Excerpt to read
Getzien's career with the Wolverines ended after the 1888 season. On March 5, 1889, he was sold by Detroit to the Indianapolis Hoosiers. During the 1889 season, he compiled an 18–22 record and a 4.54 ERA for the Hoosiers and led the National League in home runs allowed with 27.

After a subpar season with the Hoosiers, Getzien was acquired by the Boston Beaneaters in March 1890. He returned to good form in 1890, compiling a 23–17 record with a 3.19 ERA for the fifth-place Beaneaters. While pitching for Detroit in 1887, Getzien was teamed up with catcher Charlie Ganzel, and the pair became known as the "Pretzel Battery" because of their shared German ethnicity. When Getzien signed with Boston in 1890, he was reunited with Ganzel. The Sporting Life reported: "The signing of Getzein by the Boston League Club re-unites the famous 'Pretzel Battery,' Getzein and Ganzel, of the Detroit ex-champions."

Getzien began the 1891 season with Boston, but he was released by the team on July 16, 1891, after compiling a 4–5 record in nine starts. He attempted a comeback with the Cleveland Spiders in August 1891, but he appeared in only one game for the Spiders, allowing nine runs in nine innings. He concluded his major league career appearing in 13 games for the St. Louis Browns in 1892.

In 1894, Getzien was reported to be playing first base for a Chicago City League team.

===Career statistics===
During nine major league seasons, Getzien compiled a 145–139 record and a 3.46 earned run average (ERA) in 296 games. He totaled 292 games started and threw 277 complete games, a total that ranks 58th in major league history. Only three pitchers in major league history (Ed Morris, Mark Baldwin, and Hall of Famer Albert Spalding) threw more complete games in careers shorter than Getzien's nine-year career.

Work order A
Reproduce word for word the part of the Getzien career excerpt that opens with the words containing "Getzien began the" and closes with "City League team.".
Work order B
Continue the Getzien career excerpt from its final sentence onward.

Entries shown
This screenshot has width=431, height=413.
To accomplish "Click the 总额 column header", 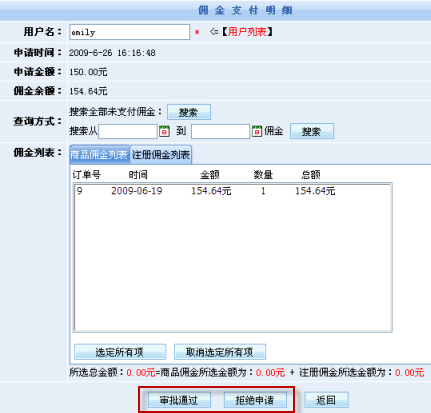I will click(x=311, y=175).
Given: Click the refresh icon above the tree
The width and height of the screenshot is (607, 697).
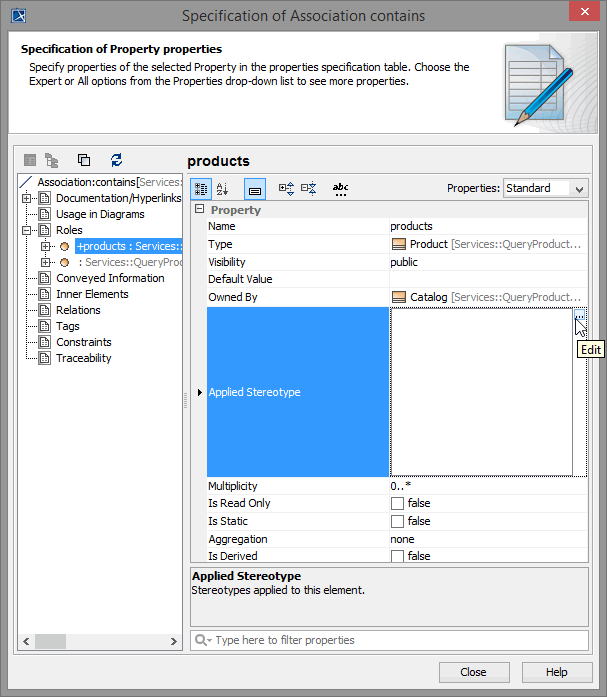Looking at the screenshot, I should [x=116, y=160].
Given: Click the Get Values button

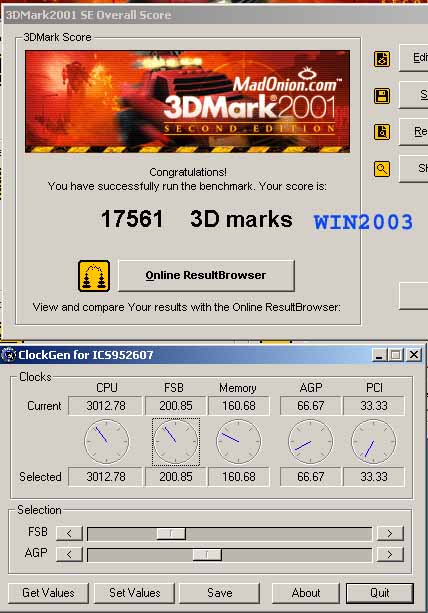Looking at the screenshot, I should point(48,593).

Answer A
Getzien began the 1891 season with Boston, but he was released by the team on July 16, 1891, after compiling a 4–5 record in nine starts. He attempted a comeback with the Cleveland Spiders in August 1891, but he appeared in only one game for the Spiders, allowing nine runs in nine innings. He concluded his major league career appearing in 13 games for the St. Louis Browns in 1892.

In 1894, Getzien was reported to be playing first base for a Chicago City League team.

Answer B
Getzien's record for complete games is based in part on the customs of the 1880s. In 1915, Baseball Magazine reported that managers were not allowed to freely pull the starting pitcher from a game in the bygone era. It cited an incident involving Getzien to illustrate the old practice:The Nationals got onto Getzein in the fourth inning and batted him all over the field. In the fifth inning they kept up the slugging until Getzein said he was ill, and Manager Hanlon wanted the Nationals to allow Getzein to retire, claiming that he was too sick to play. Baker, captaining the home club, said he would call a doctor and have him examine Getzein, and if the latter was really sick he would probably allow the change to be made. Dr. Bond, who happened to be present, was called on, and he examined the pitcher, while the crowd guyed Getzein terribly. The doctor announced that he did not consider Getzein sick, only discouraged at the pounding he had received, and that he would be able to finish the game.

==Family and death==
Getzien was married to Rose Dibble. He died in June 1932 after suffering a heart attack at his home in Chicago. He was buried at Concordia Cemetery in Forest Park, Illinois.